Then you should've qualified your background fully.
I only posted a few of the martial arts I have trained significantly in. Judo, TKD, and Shotokan are simply where I started twenty years ago. Since then there has been Aikido, Muay Thai, Boxing, Kenpo, Wrestling, Kendo, and BJJ. Whatever works is the philosophy of BJJ as I was taught it. If you have a different interpretation so be it but don't yell at me because you don't like mine. You can take it up with my teacher if that's what you want to do.
Here's my issue: "Whatever works" isn't a philosophy. It's a platitude.
You can say it about basketball, football, hockey, academics, chess, cross-country skiing and whatever else you want. It doesn't say anything.
I'll say this, you weren't the only person who used the word "elitist." Just the usage in the post I quoted. Of course it's used as an adjective in contemporary culture. And in contemporary culture, it's similarly useless and unexpressive. I'm taking a little frustration with the culture out on you, which may be a little unfair, but it happens.
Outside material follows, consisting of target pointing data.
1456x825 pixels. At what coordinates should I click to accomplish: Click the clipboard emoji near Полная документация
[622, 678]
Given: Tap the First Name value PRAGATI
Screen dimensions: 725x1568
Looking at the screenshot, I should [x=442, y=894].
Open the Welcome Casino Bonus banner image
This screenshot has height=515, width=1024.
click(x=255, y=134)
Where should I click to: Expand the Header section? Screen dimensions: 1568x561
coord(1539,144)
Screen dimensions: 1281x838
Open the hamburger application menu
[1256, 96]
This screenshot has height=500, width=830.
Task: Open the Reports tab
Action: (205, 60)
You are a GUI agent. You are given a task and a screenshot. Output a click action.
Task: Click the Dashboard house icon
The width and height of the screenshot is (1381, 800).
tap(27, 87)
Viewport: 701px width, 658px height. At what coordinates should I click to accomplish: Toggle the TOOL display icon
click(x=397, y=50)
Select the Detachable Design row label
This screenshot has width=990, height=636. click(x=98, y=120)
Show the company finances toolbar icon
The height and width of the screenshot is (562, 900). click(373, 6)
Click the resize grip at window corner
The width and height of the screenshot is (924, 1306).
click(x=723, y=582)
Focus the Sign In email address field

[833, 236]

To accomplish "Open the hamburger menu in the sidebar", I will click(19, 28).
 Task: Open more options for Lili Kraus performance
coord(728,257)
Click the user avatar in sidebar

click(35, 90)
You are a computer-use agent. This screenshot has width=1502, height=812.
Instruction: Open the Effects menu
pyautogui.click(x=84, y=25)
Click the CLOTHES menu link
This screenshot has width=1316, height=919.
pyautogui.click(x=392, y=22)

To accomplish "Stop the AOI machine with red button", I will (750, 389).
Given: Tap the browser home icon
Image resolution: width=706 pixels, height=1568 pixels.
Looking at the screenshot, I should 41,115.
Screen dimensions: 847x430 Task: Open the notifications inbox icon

Elitist is actually used as an adjective these days. You might not like it but it is. SO you know exactly what I meant when I said it but pretentious would be correct as well. Your tone towards me would also count as pretentious.
My attitude towards you is disdainful. Pretentiousness implies that I'm exaggerating my own importance or making some sort of unjustified claim. I'm not doing either of those things.
Yay! The relativism defense!
And you and I may have different ideas about whether MMA is the birth of a new martial art or not but your opinion holds no more weight than mine. If you don't agree say it but you cannot conclusively prove that it isn't because it is a matter of perspective not fact.
I haven't seen that one in a while.
Seriously? Yes, you're entitled to your opinion. I'm also entitled to point out that you're position is incoherent.
It's going to become systemized? How?
I believe mma is heading towards a systemized form of training. It's the only logical evolution from my point of view.
Are Greg Jackson and Ricardo Liborio and the rest going to get together at a summit and agree that there are some moves, with particular execution, and that there is a structured methodology for teaching them? Because that's the function of systemization that we're talking about when we talk about "martial arts styles."
That's what Kano did when he created judo. That's what Helio and Carlson Jr. did when they were creating what would become Brazilian Jiu-Jitsu. As those things became sports, they shifted away from being a single system. With a public forum for the exchange and testing of techniques, the executions of techniques and the teaching methodologies tend to get more diverse, not less so.
It's hard to argue that the techniques in MMA have gotten more diverse because it started with incredible diversity, so I won't bother with that. But they certainly haven't gotten more homogenous, they're just more sophisticated and more defined in their connections to the styles from which they originate.